Imagine some Mississippians wanted to expand the franchise to include 16 YO. Would that be something for the governor to decree, or for the legislature to pass a bill? Of course not, don’t you agree? That is something for the People to decide.
The State of Idaho has every right to regulate the manner in which a political party makes the determination of who votes in its primary.
#23: Since 1972, Idaho has forced its political parties to let ANYONE vote in their primaries. The Republicans want to block non-members, hence the lawsuit.
If the open primary law is struck down, the state will have the power to prohibit parties from inviting members of opposing parties into their primaries. If the state chooses not to exercise this power, a party can have an open primary if it wants one.
Of course, under Tashjian, parties have the authority to invite independents into their primaries.
To my knowledge, everywhere that there is not a state-mandated open primary, each party’s governing committee decides who is eligible to vote in the party’s primaries (this excludes situations where there are no party primaries). That seems to me to work just fine.
#24 If the central committee of the Idaho Republican Party is successful in their lawsuit, I set out a procedure by which the State of Idaho could respect the US Constitution, while also respecting the Republican Party which is constituted by its members, not some executive functionaries.
Idaho has the authority to let a political party identify which voters are permitted to vote in its primary, so long as the party does not violate the US Constitution (eg Terry v Adams, Smith v Allwright). A party may not compel a voter to vote in its primary; and it may not prevent a voter from voting in another party’s primary. Idaho may prevent a voter from voting in more than one primary.
Idaho also has the authority to determine who constitutes a party for its purposes of recognition. Since it currently recognizes the electorate that votes in a primary as the authority for making nominations, it is reasonable for it also to recognize the party electorate to make the decision as to whether or not restrict participation in its primary. This is not a decision for the State of Idaho to make, nor for the Party Central Committee, or even the Party Convention, but the the party electorate.
While the State of Idaho could simply defer to the whims of the party bosses, it doesn’t have to, and in my opinion it would be unwise for it to do so.
So let’s go over the process again:
(1) Party state convention proposes that primary participation be limited to certain voters, and drafts a proposed scheme for identifying those voters.
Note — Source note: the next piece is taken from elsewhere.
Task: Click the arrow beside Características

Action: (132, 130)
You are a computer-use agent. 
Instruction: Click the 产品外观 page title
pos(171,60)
(2) Voters in primary approve (or disapprove the plan).
(3) Central or executive committee implements plan.
It is entirely parallel to constitutional change by a State government. (1) Legislature proposes change; (2) Voters approve change; (3) Executive implements change.
Your proposal appears to go like this: party executive goes to the State, and says we only want Republicans to vote in our primary. State says, fine, “who are the Republicans”. “They are the ones who aren’t Democrats”. “And who are the Democrats?”, they are the “Ones who aren’t Republicans”. The party executive studies his shoelaces intently, and suddenly burst outs, “You tricked me!, You should tell me who these Democrats are that I don’t want to vote in our primary.”
I’m simply saying that Idaho should patiently respond, “take a sheet of paper and write the names of persons you would permit to vote in your primary. We’ll make sure that no other persons can vote in your primary. We can not compel the persons on your list to vote in your primary, nor prevent them from voting in another primary.”